When you copy the entries, keep every word exactly as it is and drop the images.

_ _ _ _ _

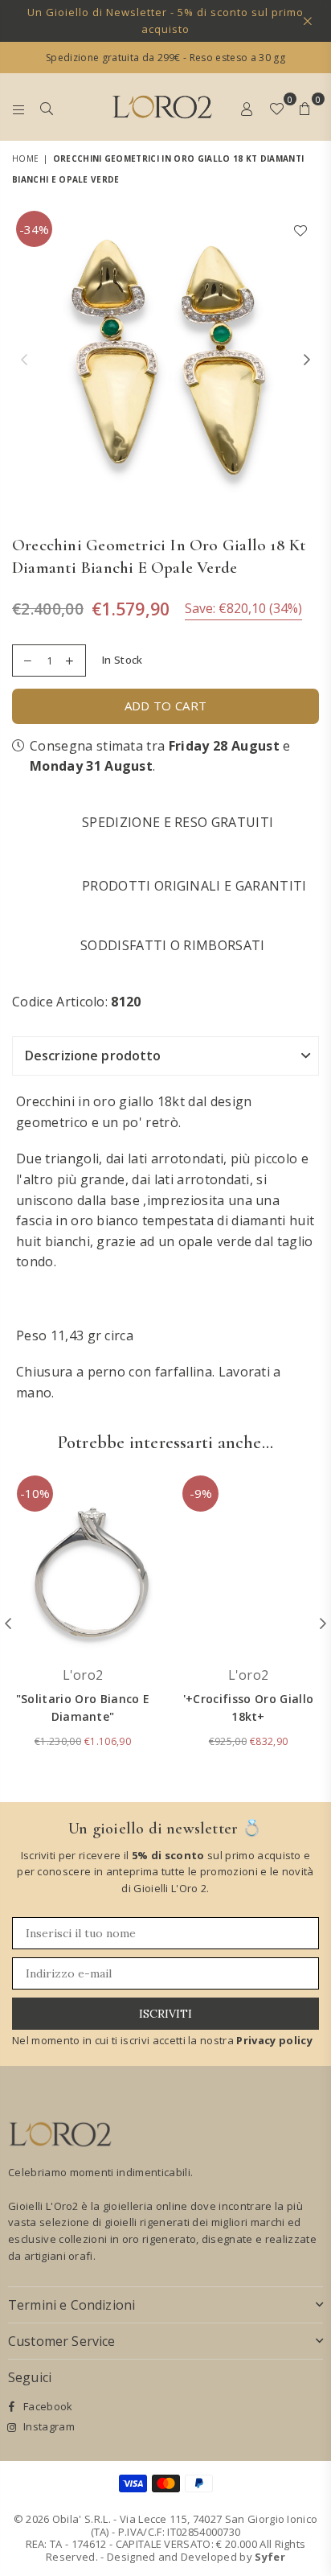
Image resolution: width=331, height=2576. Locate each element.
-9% (201, 1493)
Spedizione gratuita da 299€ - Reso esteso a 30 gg (165, 57)
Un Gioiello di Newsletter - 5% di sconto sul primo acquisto (165, 20)
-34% (34, 229)
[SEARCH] (47, 107)
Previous (24, 360)
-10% (35, 1493)
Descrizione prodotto (93, 1055)
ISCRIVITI (165, 2013)
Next (307, 360)
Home (25, 158)
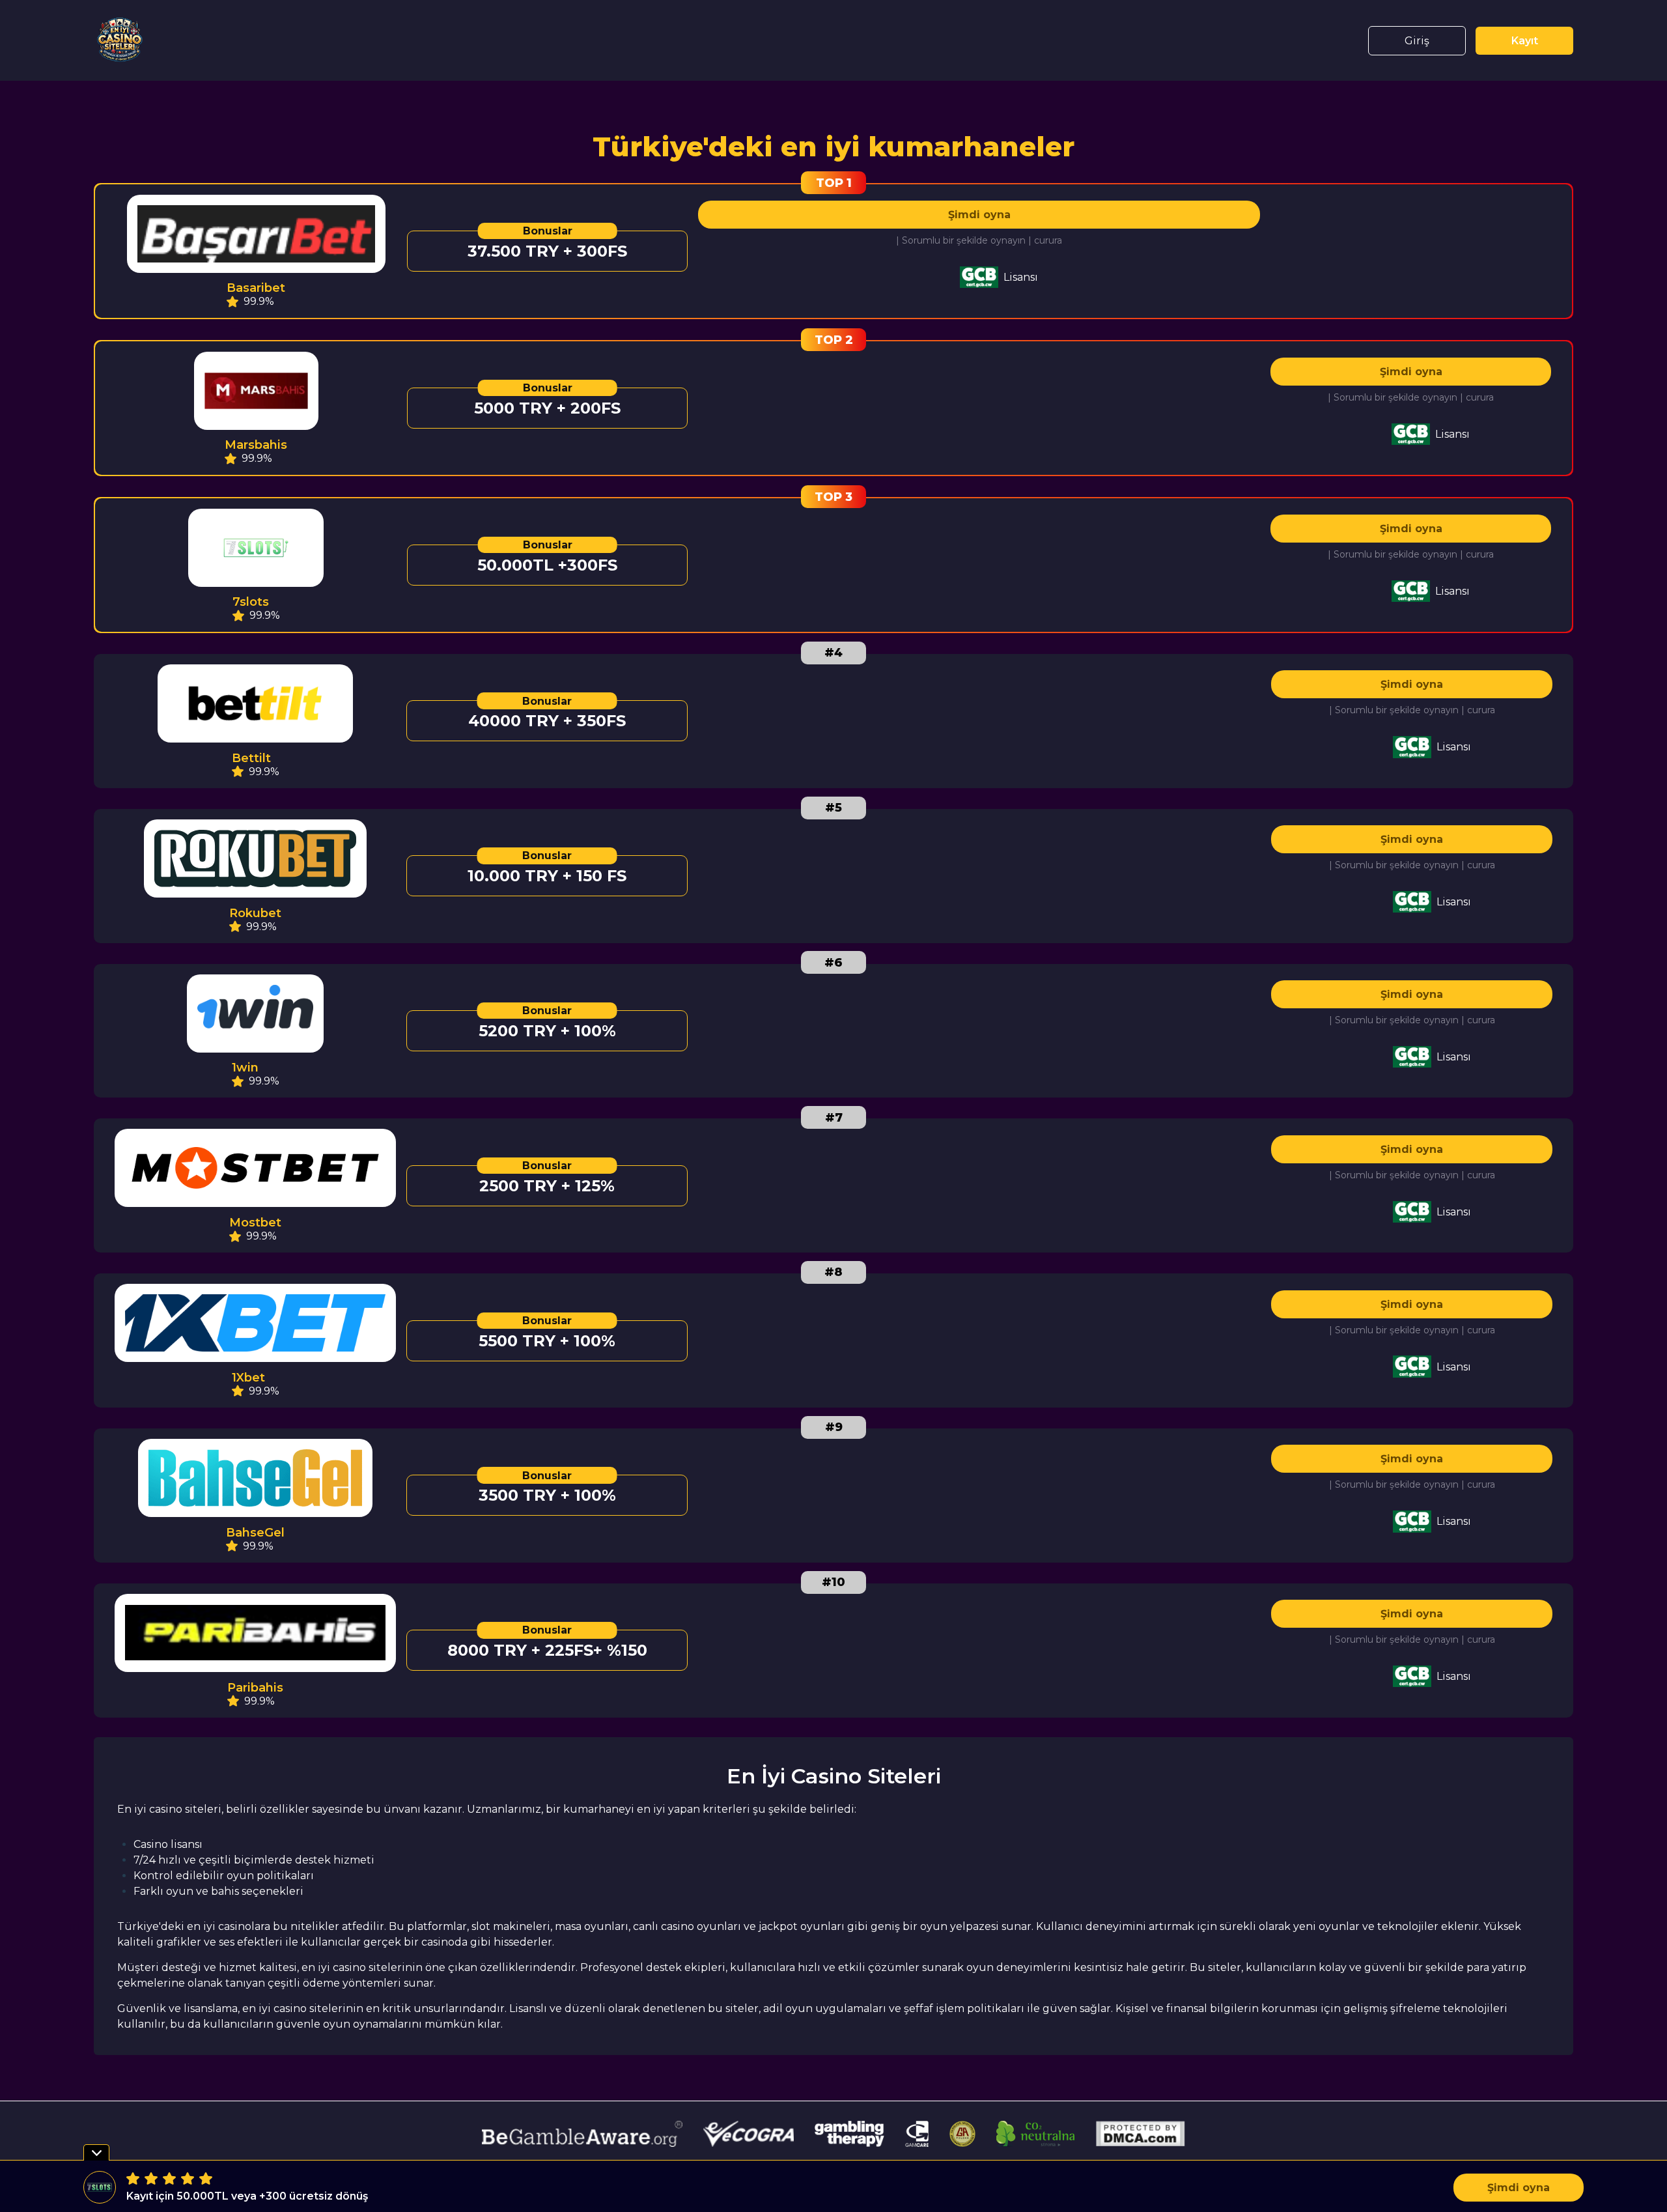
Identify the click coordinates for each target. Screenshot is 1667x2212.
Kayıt (1524, 41)
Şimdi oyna (979, 214)
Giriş (1417, 41)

_ _ _ _ _

## Solved exercise
Image resolution: width=331, height=2576. Locate each element.
-9% (201, 1493)
Spedizione gratuita da 299€ - Reso esteso a 30 gg (165, 57)
Un Gioiello di Newsletter - 5% di sconto sul primo acquisto (165, 20)
-34% (34, 229)
[SEARCH] (47, 107)
Previous (24, 360)
-10% (35, 1493)
Descrizione prodotto (93, 1055)
ISCRIVITI (165, 2013)
Next (307, 360)
Home (25, 158)
Identify the click coordinates for each target. Screenshot is 1667x2212.
Kayıt (1524, 41)
Şimdi oyna (979, 214)
Giriş (1417, 41)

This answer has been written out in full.